A direct expression system for the solubilized catalytic domains of NADPH-cytochrome P-450 reductase (sCPR) from rat (RsCPR) and porcine (PsCPR) in Escherichia coli cells was constructed using the expression plasmid pCWori(+). PsCPR was minimally expressed, whereas RsCPR was highly expressed. Replacement of the nucleotides encoding Thr(60)Ser(61)Ser(62) in PsCPR with those for Ala(60)Pro(61)Pro(62) in RsCPR markedly increased the expression level of the protein. The local secondary structures of the mRNAs, which were predicted with the prediction program GeneBee (http://www.genebee.msu.su), suggested that the intramolecular double strand between the ribosome binding site (RBS) and the Thr(60)Ser(61)Ser(62) codons in PsCPR, and/or the base-pairing at the initiation codon of the mRNAs significantly affected protein expression.

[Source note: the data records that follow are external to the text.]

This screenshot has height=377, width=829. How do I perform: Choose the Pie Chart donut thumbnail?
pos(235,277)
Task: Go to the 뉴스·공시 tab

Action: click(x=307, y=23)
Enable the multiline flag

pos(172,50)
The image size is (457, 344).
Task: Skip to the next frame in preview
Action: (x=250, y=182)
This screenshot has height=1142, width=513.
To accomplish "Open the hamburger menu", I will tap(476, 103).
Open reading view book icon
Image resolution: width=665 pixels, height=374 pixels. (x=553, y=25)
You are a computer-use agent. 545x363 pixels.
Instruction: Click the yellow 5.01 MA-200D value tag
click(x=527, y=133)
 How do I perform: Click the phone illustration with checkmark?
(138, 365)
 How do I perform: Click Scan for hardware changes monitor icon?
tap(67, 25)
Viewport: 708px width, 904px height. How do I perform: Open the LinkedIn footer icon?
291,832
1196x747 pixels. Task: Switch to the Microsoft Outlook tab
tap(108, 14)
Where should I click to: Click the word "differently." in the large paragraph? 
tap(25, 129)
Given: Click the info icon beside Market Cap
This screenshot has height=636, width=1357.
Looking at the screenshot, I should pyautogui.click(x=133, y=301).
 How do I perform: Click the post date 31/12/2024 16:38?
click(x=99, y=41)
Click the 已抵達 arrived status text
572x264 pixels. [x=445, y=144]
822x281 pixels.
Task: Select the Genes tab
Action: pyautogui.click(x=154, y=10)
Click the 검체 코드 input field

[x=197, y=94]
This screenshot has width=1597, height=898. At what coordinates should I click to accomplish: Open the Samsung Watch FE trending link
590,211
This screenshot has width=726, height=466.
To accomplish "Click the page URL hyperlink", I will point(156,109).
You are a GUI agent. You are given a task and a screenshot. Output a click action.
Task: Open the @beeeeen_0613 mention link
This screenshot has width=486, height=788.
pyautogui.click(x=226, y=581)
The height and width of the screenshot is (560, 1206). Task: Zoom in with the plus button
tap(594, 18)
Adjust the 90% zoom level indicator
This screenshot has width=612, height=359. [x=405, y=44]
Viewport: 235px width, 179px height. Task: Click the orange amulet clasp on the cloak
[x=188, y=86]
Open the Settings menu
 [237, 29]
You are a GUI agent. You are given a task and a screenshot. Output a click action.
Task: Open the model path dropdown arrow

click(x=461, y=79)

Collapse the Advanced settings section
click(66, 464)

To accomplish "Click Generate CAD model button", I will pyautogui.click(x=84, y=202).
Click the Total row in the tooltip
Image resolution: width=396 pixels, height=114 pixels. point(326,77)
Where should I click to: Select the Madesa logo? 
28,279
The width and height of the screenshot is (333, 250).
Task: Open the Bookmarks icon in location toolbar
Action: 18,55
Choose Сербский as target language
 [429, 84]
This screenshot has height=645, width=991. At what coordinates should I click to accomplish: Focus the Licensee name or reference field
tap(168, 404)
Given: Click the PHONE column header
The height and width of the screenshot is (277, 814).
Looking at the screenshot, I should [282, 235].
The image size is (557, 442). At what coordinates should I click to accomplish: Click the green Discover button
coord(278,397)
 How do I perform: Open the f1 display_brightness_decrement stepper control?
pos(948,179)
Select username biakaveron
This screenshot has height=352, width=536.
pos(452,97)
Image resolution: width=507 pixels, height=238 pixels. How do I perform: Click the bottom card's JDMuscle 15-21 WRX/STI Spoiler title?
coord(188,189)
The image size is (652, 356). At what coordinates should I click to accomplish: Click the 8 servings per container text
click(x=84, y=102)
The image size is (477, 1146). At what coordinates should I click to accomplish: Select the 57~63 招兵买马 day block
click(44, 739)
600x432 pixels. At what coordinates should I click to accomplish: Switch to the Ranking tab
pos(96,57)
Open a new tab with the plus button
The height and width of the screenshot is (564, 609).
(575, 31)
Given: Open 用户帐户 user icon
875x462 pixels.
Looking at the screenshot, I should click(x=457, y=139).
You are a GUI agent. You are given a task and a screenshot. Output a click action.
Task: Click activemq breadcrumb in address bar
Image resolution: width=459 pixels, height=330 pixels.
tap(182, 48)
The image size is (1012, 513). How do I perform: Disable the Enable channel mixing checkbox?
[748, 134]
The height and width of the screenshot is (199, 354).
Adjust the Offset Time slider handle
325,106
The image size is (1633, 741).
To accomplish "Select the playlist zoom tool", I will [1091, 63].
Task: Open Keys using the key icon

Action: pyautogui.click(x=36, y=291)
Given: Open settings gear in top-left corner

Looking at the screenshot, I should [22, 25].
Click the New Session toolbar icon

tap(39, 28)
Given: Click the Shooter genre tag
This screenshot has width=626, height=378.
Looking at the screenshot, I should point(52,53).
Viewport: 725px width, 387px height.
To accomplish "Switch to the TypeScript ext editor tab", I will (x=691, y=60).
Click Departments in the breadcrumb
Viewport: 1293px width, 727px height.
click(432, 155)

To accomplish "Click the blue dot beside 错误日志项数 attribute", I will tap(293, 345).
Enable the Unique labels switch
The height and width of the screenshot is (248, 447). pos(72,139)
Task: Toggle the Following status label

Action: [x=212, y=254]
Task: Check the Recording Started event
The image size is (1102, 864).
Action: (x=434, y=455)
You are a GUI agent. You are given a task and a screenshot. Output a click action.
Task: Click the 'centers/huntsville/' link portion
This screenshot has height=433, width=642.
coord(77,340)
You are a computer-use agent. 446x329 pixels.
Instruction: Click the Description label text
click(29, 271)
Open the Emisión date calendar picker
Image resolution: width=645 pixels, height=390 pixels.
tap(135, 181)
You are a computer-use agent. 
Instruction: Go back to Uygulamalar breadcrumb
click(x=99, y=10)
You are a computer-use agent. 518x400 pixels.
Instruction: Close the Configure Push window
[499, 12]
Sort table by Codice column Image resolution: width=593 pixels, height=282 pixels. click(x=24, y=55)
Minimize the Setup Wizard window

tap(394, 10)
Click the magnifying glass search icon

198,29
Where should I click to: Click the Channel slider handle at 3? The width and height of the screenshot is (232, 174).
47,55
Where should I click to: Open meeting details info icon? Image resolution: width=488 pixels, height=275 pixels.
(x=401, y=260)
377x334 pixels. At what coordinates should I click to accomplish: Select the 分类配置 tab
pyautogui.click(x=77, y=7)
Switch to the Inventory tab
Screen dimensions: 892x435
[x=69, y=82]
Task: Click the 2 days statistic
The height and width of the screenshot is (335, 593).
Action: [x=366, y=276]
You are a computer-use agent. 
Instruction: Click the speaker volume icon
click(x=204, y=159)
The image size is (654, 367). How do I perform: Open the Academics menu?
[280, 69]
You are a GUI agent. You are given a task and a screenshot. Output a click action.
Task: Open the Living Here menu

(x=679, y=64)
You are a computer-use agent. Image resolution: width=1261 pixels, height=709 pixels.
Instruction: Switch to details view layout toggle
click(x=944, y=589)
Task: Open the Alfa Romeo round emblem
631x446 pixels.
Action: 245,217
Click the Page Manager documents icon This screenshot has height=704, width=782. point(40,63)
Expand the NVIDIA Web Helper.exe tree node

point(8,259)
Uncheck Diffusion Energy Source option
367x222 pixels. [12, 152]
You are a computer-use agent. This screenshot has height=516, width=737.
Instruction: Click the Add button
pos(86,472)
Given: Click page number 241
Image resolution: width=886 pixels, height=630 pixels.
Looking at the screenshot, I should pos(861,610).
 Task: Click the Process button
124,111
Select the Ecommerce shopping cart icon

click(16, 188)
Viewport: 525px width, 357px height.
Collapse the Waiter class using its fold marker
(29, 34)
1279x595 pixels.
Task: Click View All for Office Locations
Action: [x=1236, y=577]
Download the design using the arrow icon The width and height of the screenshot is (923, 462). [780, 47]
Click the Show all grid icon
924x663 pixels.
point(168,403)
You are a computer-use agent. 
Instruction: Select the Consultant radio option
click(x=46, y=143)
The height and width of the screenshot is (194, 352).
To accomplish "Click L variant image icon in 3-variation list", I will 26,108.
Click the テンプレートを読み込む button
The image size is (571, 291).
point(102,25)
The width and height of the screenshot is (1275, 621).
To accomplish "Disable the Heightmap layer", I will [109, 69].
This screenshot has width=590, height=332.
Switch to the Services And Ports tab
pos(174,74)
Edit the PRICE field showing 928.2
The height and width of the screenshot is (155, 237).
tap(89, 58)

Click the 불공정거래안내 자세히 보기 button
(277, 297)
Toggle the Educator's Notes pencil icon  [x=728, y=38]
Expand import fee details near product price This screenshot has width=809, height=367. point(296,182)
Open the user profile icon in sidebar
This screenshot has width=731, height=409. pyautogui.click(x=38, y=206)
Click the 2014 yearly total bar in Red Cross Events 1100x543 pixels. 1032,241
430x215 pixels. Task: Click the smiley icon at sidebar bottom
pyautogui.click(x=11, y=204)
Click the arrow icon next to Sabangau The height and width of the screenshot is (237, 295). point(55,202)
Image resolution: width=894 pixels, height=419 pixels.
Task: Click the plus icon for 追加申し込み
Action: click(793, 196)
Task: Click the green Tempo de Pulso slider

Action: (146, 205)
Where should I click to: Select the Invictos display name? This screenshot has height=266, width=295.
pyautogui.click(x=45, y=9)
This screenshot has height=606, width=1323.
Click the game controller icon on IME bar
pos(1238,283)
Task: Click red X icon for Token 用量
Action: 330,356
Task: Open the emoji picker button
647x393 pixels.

Silent mutations were systematically introduced into the codons for Thr(58) and Thr(60)Ser(61) in PsCPR to modulate the local secondary structure of the mRNA. The expression level of the silently mutated PsCPR suggests that the expression level of PsCPR depends on the stability of the local structure at the RBS in the mRNA. A high-level expression system for wild-type PsCPR was constructed by introducing silent mutations at the codons for Thr(60)Ser(61) in PsCPR. The purified PsCPR showed the characteristic absorption spectral changes of sCPR after reduction with NADPH. The yield of purified PsCPR from 1 liter of culture fluid was 45.8 mg. These results substantiate that the introduction of silent mutations in the section of the gene encoding the N-terminal region of the protein based on the predicted local secondary structure of the mRNA at the RBS is a useful approach to control and increase the expression level of heterologous proteins in E. coli cells.